What the task asks
Give the number of lines containing "dropdown" in this listing, with no other words.

*** Given records Section Begins ***

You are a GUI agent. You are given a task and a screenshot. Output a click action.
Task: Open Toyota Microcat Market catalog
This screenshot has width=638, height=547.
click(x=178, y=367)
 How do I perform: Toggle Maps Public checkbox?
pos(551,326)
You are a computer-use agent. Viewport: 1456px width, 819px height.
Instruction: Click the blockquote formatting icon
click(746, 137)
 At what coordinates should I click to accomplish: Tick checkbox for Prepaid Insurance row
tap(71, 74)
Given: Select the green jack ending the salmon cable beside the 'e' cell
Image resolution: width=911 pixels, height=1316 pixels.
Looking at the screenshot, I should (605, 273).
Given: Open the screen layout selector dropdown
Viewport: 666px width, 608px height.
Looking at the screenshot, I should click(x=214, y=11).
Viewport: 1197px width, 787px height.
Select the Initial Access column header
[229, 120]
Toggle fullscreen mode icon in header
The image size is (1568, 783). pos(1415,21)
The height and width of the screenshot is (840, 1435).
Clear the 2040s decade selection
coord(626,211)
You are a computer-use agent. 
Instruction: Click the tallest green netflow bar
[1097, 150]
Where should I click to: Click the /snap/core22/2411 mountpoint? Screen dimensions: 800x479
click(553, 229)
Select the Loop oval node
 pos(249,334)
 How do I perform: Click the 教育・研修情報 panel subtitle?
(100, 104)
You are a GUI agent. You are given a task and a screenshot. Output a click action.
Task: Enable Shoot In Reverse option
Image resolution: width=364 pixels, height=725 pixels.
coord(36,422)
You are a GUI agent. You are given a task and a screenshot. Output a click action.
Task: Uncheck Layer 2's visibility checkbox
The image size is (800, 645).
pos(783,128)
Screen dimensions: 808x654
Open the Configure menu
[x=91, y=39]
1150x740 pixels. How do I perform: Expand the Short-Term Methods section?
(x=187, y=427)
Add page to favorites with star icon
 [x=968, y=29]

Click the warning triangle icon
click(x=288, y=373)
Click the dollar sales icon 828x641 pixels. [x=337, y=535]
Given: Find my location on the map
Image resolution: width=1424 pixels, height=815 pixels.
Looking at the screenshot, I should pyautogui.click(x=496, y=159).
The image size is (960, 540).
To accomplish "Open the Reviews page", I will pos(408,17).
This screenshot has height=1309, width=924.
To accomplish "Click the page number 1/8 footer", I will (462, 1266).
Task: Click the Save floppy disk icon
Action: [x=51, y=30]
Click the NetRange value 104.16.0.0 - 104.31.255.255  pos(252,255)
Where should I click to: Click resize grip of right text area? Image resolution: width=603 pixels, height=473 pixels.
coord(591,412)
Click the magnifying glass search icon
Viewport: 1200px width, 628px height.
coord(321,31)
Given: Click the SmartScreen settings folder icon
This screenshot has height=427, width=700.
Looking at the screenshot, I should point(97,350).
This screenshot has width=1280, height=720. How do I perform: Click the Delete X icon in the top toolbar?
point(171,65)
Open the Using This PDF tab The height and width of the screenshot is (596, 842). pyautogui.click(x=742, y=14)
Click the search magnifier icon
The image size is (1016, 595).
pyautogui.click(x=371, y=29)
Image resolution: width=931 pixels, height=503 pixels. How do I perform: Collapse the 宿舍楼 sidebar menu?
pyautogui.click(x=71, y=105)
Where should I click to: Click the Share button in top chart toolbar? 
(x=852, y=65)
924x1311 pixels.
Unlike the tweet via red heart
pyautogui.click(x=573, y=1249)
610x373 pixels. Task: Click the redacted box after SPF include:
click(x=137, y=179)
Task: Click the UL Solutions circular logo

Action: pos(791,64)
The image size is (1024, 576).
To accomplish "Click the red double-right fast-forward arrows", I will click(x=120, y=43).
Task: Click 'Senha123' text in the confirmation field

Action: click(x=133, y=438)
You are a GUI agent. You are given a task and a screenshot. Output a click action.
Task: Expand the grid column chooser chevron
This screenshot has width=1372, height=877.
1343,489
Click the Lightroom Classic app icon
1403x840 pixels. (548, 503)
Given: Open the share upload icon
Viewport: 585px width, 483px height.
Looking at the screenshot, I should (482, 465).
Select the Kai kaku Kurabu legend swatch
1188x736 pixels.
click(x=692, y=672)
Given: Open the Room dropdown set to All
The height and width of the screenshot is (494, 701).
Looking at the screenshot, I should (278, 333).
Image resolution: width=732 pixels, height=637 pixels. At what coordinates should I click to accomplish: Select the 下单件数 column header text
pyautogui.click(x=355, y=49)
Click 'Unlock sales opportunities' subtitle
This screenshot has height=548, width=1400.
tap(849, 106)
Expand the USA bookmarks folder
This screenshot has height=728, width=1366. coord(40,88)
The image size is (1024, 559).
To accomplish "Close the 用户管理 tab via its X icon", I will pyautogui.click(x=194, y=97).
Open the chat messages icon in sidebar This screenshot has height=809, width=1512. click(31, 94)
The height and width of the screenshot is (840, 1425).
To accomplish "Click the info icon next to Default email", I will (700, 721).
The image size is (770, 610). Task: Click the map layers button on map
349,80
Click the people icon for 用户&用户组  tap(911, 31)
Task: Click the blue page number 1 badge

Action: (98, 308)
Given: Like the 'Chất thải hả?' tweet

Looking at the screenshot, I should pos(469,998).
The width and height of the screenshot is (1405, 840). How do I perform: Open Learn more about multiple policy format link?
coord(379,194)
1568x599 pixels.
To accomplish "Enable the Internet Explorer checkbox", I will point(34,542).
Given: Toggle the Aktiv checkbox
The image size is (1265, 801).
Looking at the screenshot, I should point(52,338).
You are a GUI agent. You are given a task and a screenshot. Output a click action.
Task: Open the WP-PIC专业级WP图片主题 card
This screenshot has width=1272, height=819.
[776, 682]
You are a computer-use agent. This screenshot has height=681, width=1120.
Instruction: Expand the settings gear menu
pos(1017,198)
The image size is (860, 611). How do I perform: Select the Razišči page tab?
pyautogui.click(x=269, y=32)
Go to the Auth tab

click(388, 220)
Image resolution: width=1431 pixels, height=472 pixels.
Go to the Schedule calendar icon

*** Given records Section Ends ***

Exercise output
2